More Fight, Less Fuel
On the cover of the March-April issue of Army Sustainment Magazine, U.S. Army Soldiers line up to receive fuel for their mine-resistant ambush-protected vehicles during a convoy break en route to Forward Operating Base Tillman, Paktika province, Afghanistan, Nov. 21, 2012.

The U.S. and Afghan governments have begun to define their continuing relationship past 2014, when most U.S. combat troops will redeploy. Our contracting operations for U.S. troops will be significantly reduced, but contracting will continue as long as U.S. troops are present and the facilities supporting the Afghan defense force need improvement.

THE COMMISSION'S RECOMMENDATIONS

The Commission on Wartime Contracting in Iraq and Afghanistan was established by the U.S. government in 2008 to study government contracting related to operations Enduring and Iraqi Freedom. The commission published its findings in a report, which includes 15 recommendations.

Chapter 5 of the commission's report specifically pertains to contracting. Recommendation 6 is to "Elevate the positions and expand the authority of the civilian officials responsible for contingency contracting at [the Department of] Defense, [the Department of] State, and USAID [the U.S. Agency for International Development]."

Recommendation 7 is to "Elevate and expand the authority of military officials responsible for contingency contracting on the Joint Staff, the combatant commanders' staffs, and in the military services."

The commission's report asserts that "agencies must fully accept contracting as a core function if only because of the sheer numbers of contingency contracts, their value, and the adverse financial, political, and operational impacts of failure."

The report calls for a new contracting directorate, the J-10, in order to give the contracting officer (KO) equal footing on staffs from brigade on up. The commission made essentially the same recommendation for the Department of State and USAID. I believe all three agencies are resisting the reorganization of contracting responsibilities.

KOs TODAY

The KOs in Afghanistan work in conjunction with the Army Materiel Command, Logistics Civil Augmentation Program (LOGCAP) contractors, North Atlantic Treaty Organization partners with their own logistics operations and contractors, and various other aviation and transportation operators.

KOs can be captains at the battalion level, majors at the brigade level, lieutenant colonels at the division level, or colonels at the corps, Army, or combatant command levels.

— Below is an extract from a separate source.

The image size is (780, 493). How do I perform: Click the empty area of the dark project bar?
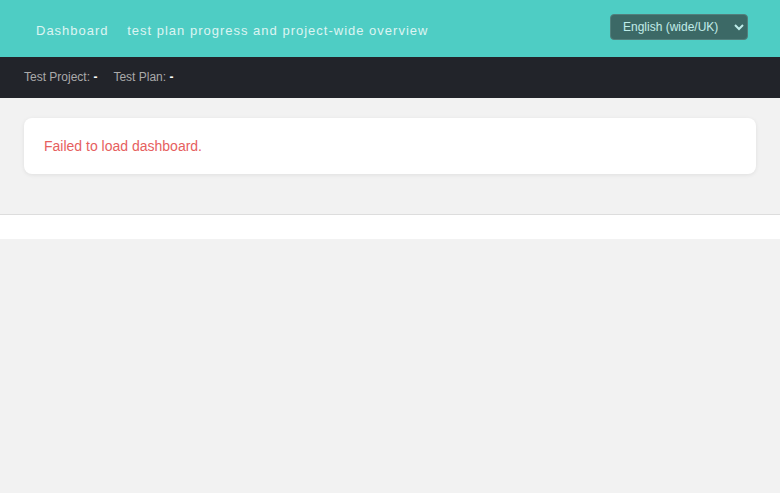click(473, 77)
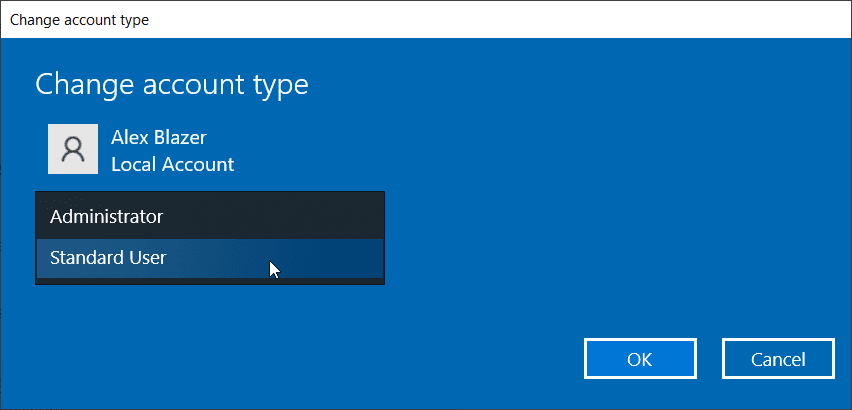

Depending on their experience, they do not necessarily need a multifunctional logistics course or a two-month Army acquisition basic course before deploying.

THE IDEAL KO

One way to follow the commission's recommendations is to expand the authority of the KO. He should be the "commander" of the money and all contracting that has direct bearing on the battlefield. The KO should be the boots-on-the-ground officer at every level from the battalion to the combatant command. That individual, with a competent staff of warrant officers, noncommissioned officers (NCOs), and civilians, should both prepare the battlefield and solve immediate problems.

The KO should be an equal partner with the S-4, G-4, J-4, and CJ-4. The money he would be responsible for would be defined by the G-8, J-8, and CJ-8 resource managers. He would work for executive officers at the battalion and brigade levels or the deputy commanding general for support at the division, Army, and combatant command levels.

Whether a newly defined KO at the division level is called "the J-10" or "the KO" is immaterial. This person should be an aggressive officer who understands business law and has a general sense of how the Defense Federal Acquisition Regulations work.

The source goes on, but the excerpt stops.